The Right Side of History tells the 100-year history of queer activism in a series of revealing close-ups, first-person accounts, and intimate snapshots of LGBT pioneers and radicals. This diverse cast stretches from the Edwardian period to today.
Described by gay scholar Jonathan Katz as "willfully cacophonous, a chorus of voices untamed," The Right Side of History sets itself apart by starting with the turn-of-the-century bohemianism of Isadora Duncan and the 1924 establishment of the nation’s first gay group, the Society for Human Rights; it also includes gay activism of labor unions in the 1920s and 1930s; the 1950s civil rights movement; the 1960s anti-war protests; the sexual liberation movements of the 1970s; and more contemporary issues such as marriage equality.
The book shows how LGBT folk have always been in the forefront of progressive social evolution in the United States. It references heroes like Abraham Lincoln, Eleanor Roosevelt, Bayard Rustin, Harvey Milk, and Edie Windsor. Equally, the book honors names that aren’t in history books, from participants in the Names Project, a national phenomenon memorializing 94,000 AIDS victims, to underground agitprop artists.

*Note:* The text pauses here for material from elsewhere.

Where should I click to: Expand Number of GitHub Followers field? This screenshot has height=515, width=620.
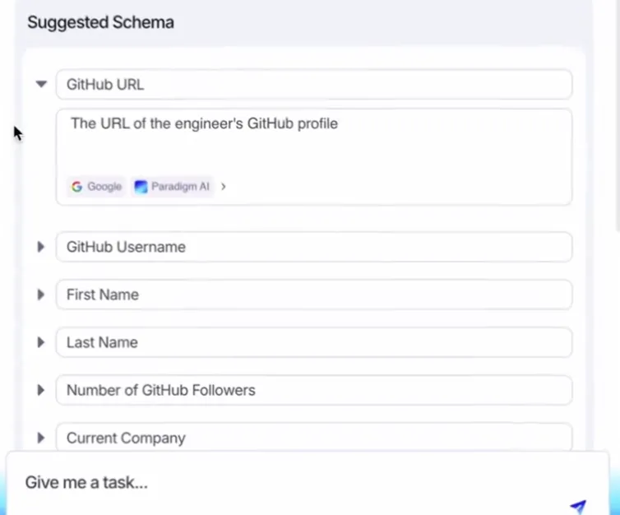tap(40, 390)
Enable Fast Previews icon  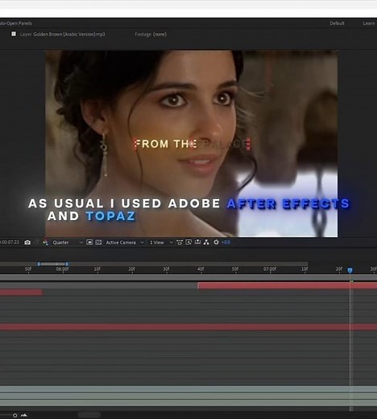click(189, 243)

"Written in straightforward and often bold language, The Right Side of History brings fresh concepts to a polarizing topic. Same-sex marriage has been approved, and demands for LBGTQI social reform have increased worldwide, but general understanding has lagged. This compilation will help. For those in the LBGTQI community, Brooks furnishes heritage, heroes, and a genuine hope for a better future." --VOYA Magazine, October 2015 "The Right Side of History is not an original work of historical scholarship. The essays, when they aren't first-person pieces or interviews, rely on secondary sources for most of their historical claims. However, as I was reading it I thought of myself as a twelve-year-old, and how I likely would have benefited enormously from having a copy of The Right Side pressed into my hands as a birthday or Christmas gift. I was the sort of child who voraciously read young peoples' biographical sketches of inspiring women of history (some of whom I now know were decidedly queer). This collection would have helped me see possibilities for myself in a similar way as those women-of-history collections did -- helped me find language and historical context for longings I was just beginning to form. I suggest you consider this book for the queer, questioning, and just plain historically interested teenagers in your life; it's never too early to start peering through the windows of the past and considering how and where you might fit yourself." -- thefeministlibrarian.com "The Right Side of History's fundamental premise: Queer activism is an act of patriotism, and radical Queer activists are, and have always been, central to the struggle for a more perfect union. To read this book is to join our Queer ancestors as they dance, riot, write, organize, sew, sashay, and howl their way through American history." --Katie Gilmartin, author of Blackmail, My Love
Adrian Brooks is an American writer and activist who's been the vanguard of progressive political, spiritual, and social movements since the 1960s. An international traveler, poet, performer, playwright, painter, and designer, he is also a novelist and nonfiction writer. Born in Philadelphia, Brooks was raised Quaker. After graduating Episcopal Academy in 1966 as an early hippie and anti-war protester, he attended the international Friends World Institute -- a radical Quaker school intent on its students becoming nonviolent "agents of social change." In 1968 he volunteered for Martin Luther King in Washington, D.C. Following Dr. King's assassination, Brooks did field work in Mexico and East Africa before attending Woodstock in 1969, then went to India with the Friends World Institute. In the early 70s, he was active in New York's then radical SOHO Movement, then moved West where he became a prominent as one of the first gay liberation poets and as the scriptwriter and star performer of the legendary San Francisco "Angels of Light," an offshoot of the Cockettes. Brooks remains devoted to good works and activism to this day. He supports orphans and assists education in rural India and contributes to the Huffington Post as well as Lambda Literary. He lives in San Francisco. Jonathan N. Katz is an independent scholar and historian of lesbian, gay, bisexual, transgender, and heterosexual American history. He is also a visual artist. His historical work has focused on same-sex attraction and changes in the social construction of sexuality and intimate relationships over time. His works stress that the categories with which we name, describe, define, and understand human sexuality are historically and culturally specific, along with the social organization of sexual activity, desire, relationships, and sexual identities. In his work, language is studied as one important tool that human beings use to construct different, historically specific sexualities and sex/gender systems. He lives in New York.